• **Aim**:
Pull out every line of the records that contains the string "help", and list those lines in their original form.

—————

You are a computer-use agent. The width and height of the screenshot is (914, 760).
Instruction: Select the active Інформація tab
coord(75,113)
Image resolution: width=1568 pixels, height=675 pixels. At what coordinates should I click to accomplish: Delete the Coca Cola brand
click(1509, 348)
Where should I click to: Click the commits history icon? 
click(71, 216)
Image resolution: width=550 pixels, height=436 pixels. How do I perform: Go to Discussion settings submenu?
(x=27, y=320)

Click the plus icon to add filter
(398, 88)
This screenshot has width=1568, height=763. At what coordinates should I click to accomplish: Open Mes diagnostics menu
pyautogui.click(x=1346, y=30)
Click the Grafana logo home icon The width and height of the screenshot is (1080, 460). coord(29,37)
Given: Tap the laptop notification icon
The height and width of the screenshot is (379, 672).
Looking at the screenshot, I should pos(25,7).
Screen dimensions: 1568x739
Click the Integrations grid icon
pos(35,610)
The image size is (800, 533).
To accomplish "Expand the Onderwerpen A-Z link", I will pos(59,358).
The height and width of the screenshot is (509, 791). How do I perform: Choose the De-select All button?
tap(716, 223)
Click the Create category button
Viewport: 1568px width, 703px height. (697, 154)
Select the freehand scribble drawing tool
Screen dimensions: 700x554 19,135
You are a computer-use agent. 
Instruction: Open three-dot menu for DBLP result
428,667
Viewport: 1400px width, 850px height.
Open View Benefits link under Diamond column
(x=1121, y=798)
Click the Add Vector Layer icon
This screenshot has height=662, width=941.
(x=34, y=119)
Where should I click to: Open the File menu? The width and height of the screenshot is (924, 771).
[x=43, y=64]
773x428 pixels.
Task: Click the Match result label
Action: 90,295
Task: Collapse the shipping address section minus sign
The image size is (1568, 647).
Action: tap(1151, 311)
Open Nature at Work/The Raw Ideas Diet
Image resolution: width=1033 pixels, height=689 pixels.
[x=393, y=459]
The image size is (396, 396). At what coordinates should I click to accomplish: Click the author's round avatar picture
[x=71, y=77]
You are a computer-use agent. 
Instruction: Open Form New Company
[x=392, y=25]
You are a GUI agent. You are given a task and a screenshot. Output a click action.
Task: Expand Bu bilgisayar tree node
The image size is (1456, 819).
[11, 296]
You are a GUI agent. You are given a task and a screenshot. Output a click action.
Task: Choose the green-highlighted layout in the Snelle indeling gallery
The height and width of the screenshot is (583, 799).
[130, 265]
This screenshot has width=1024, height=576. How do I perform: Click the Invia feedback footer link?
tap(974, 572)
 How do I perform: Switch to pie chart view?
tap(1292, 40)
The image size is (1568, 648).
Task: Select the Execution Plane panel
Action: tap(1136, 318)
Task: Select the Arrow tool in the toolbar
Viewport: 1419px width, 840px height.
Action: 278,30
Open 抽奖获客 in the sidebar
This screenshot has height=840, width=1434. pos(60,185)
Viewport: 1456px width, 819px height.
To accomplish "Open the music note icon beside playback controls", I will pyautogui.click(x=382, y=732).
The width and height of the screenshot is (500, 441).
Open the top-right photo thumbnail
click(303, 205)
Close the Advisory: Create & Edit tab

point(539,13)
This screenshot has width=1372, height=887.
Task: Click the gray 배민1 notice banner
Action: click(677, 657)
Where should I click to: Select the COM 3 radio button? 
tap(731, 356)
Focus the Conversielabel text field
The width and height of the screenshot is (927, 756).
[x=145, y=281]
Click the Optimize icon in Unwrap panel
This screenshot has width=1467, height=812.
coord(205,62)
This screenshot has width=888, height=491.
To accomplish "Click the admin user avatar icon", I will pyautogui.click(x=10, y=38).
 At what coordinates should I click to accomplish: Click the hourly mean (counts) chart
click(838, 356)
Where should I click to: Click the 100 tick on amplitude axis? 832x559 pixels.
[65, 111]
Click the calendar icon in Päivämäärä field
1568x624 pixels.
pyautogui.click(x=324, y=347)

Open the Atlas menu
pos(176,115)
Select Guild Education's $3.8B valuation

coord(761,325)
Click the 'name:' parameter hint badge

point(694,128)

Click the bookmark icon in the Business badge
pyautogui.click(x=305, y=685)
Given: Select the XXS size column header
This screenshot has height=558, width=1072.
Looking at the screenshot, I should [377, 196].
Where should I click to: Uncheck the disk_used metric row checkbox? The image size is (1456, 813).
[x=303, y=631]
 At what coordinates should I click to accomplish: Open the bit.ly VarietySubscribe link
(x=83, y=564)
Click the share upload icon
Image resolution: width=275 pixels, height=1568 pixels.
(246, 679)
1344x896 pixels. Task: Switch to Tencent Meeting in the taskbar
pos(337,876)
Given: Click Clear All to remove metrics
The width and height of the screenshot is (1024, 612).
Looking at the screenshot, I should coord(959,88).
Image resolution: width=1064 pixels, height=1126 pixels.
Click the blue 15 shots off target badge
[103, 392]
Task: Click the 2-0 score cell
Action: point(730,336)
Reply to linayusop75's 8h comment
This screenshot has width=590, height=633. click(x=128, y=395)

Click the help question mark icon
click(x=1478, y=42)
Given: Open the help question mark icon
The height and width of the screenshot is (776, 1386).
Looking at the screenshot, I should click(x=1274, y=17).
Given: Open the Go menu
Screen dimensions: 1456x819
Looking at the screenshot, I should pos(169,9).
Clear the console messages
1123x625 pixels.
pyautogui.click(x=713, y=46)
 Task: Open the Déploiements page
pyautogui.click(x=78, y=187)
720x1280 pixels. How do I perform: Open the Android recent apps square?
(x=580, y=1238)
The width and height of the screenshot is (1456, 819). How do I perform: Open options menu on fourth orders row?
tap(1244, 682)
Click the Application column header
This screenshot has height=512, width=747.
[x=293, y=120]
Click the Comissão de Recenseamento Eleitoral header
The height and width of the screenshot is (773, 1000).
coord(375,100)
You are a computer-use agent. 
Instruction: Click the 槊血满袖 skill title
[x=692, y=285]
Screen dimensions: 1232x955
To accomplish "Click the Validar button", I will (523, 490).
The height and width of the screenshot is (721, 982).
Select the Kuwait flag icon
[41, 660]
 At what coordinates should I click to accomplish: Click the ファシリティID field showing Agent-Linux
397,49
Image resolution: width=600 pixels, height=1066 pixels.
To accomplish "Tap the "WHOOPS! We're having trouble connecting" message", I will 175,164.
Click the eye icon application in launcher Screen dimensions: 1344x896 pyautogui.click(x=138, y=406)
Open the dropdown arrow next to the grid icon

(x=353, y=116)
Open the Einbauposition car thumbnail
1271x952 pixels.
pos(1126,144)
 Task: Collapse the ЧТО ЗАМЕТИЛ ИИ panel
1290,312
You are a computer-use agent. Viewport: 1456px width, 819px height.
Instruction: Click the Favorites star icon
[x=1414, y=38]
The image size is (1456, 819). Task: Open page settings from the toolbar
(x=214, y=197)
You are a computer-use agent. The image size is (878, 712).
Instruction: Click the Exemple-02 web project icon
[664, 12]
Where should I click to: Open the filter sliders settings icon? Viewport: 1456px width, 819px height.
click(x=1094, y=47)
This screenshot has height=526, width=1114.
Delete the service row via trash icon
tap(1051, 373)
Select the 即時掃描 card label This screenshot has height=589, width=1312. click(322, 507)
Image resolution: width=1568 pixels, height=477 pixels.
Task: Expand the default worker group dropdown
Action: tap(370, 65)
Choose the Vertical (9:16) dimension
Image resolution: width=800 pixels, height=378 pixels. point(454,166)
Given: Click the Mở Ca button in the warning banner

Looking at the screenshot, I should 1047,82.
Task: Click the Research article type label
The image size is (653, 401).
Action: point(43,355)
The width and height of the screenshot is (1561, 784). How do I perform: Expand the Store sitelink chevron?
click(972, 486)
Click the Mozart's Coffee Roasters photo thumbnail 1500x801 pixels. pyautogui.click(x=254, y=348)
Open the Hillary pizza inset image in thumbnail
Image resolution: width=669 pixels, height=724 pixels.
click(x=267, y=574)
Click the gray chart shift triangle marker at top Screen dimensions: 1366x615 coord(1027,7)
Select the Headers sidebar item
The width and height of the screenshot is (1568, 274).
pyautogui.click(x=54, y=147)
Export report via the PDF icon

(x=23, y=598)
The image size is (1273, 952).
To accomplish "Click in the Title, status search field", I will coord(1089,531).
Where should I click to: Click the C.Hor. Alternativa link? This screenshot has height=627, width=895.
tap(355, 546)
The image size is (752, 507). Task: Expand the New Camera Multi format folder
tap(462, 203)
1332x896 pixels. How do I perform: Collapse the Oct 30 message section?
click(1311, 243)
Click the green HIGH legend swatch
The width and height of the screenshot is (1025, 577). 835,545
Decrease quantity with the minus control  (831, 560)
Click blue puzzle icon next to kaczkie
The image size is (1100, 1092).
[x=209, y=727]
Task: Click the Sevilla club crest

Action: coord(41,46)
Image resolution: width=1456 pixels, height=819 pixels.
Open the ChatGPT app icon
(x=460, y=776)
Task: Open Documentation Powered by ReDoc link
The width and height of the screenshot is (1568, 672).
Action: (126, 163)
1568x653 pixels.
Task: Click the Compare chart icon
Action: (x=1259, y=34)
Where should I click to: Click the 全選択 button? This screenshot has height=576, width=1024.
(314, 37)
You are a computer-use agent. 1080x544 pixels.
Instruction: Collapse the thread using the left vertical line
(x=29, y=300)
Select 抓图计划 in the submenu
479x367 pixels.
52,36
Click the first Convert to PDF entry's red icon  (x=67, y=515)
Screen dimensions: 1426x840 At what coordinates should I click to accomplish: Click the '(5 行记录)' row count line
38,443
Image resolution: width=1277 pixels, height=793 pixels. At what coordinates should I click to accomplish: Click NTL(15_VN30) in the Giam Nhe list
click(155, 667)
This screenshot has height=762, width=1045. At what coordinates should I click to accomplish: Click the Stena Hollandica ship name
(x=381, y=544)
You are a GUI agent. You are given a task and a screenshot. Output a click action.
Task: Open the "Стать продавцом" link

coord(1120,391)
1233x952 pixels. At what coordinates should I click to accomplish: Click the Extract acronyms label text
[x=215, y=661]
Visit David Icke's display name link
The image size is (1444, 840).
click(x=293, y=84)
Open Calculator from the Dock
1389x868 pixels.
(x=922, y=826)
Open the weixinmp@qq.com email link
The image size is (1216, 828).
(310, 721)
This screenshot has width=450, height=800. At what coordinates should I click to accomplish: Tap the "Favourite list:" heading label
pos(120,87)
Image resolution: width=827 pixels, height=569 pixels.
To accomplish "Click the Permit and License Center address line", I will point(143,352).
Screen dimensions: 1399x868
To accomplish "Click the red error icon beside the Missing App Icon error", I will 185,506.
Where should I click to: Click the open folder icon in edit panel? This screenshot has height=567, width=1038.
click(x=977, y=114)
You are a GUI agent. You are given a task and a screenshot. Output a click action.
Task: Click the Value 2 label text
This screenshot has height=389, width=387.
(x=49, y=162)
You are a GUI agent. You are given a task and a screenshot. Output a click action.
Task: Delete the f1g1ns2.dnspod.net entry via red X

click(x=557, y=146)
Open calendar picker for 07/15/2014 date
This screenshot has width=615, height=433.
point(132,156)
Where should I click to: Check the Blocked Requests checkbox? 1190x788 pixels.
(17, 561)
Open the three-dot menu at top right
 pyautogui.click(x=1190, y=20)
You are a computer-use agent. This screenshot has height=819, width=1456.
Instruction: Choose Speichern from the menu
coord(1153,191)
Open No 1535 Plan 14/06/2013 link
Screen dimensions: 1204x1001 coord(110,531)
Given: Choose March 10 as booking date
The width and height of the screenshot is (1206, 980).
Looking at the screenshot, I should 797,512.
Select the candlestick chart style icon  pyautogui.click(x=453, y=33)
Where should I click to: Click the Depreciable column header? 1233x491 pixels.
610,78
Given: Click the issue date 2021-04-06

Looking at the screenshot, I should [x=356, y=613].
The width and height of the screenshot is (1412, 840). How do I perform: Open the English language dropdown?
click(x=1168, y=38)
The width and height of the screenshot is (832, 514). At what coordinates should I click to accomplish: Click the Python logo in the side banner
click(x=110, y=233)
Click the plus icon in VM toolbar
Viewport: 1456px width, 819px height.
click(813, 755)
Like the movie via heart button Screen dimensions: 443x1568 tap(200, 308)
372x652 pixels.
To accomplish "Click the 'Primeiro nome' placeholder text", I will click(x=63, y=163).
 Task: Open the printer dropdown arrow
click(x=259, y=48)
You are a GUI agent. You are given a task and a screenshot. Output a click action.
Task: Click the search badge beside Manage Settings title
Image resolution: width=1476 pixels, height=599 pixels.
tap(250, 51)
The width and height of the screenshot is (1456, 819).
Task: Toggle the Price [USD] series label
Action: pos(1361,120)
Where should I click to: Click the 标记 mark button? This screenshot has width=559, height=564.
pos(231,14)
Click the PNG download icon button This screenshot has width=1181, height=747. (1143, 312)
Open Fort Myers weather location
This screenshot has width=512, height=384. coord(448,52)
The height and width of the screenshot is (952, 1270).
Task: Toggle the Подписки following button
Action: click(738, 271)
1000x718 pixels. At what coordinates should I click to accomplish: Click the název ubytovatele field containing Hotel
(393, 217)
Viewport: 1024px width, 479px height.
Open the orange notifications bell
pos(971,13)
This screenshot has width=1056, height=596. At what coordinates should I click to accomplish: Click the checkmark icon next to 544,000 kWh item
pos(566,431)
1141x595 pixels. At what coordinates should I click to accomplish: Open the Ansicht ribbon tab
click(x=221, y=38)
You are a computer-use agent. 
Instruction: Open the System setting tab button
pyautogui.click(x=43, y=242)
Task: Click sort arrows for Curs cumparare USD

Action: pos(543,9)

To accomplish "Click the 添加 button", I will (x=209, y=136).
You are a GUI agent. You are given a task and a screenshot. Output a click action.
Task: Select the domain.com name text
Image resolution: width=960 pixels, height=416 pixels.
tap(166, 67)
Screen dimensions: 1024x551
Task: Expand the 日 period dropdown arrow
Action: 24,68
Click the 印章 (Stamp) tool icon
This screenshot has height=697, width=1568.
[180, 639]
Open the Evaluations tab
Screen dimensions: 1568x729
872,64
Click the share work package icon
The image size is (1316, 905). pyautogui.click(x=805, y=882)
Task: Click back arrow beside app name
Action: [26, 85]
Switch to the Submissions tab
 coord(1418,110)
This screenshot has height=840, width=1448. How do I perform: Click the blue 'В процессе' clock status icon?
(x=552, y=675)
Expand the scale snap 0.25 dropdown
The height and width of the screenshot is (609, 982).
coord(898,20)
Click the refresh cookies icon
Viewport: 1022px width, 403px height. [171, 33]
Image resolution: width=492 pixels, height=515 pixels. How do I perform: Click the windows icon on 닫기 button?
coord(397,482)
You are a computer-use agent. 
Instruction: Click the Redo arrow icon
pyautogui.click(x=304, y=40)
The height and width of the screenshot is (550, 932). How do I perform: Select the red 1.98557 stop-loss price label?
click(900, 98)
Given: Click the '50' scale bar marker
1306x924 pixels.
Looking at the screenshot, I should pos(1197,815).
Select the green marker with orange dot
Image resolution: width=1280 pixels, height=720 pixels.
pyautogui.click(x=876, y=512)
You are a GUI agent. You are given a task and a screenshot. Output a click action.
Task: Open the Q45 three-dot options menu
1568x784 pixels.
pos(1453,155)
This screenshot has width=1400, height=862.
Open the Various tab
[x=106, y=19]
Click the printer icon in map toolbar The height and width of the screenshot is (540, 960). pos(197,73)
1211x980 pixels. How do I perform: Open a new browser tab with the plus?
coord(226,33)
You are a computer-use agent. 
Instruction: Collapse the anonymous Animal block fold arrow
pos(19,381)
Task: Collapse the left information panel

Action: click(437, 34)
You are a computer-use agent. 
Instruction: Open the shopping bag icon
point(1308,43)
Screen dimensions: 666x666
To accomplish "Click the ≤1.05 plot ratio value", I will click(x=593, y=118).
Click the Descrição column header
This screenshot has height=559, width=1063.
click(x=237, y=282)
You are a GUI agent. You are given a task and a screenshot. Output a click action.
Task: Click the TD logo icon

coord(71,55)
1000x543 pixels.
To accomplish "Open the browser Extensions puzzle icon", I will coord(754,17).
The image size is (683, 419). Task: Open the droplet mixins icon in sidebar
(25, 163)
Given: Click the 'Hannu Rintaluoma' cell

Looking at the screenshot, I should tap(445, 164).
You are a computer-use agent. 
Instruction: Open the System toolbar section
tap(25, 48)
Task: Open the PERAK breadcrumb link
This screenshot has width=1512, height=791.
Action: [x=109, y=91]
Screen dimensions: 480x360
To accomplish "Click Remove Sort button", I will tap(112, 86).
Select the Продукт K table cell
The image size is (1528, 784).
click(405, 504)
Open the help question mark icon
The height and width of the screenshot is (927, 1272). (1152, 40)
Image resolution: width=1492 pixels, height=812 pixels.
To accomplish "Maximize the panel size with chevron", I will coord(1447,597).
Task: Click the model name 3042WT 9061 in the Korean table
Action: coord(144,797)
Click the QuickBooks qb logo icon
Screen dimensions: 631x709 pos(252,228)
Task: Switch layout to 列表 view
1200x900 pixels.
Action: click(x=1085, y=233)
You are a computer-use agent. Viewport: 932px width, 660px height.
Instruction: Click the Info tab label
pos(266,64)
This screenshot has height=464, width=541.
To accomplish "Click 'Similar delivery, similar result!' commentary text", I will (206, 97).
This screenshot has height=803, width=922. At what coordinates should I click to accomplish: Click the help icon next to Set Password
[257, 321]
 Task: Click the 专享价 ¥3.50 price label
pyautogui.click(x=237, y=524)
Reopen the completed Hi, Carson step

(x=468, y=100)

—————

• **Output below**:
Click the help question mark icon
Given: Open the help question mark icon
Open the help question mark icon
This screenshot has height=803, width=922. At what coordinates should I click to accomplish: Click the help icon next to Set Password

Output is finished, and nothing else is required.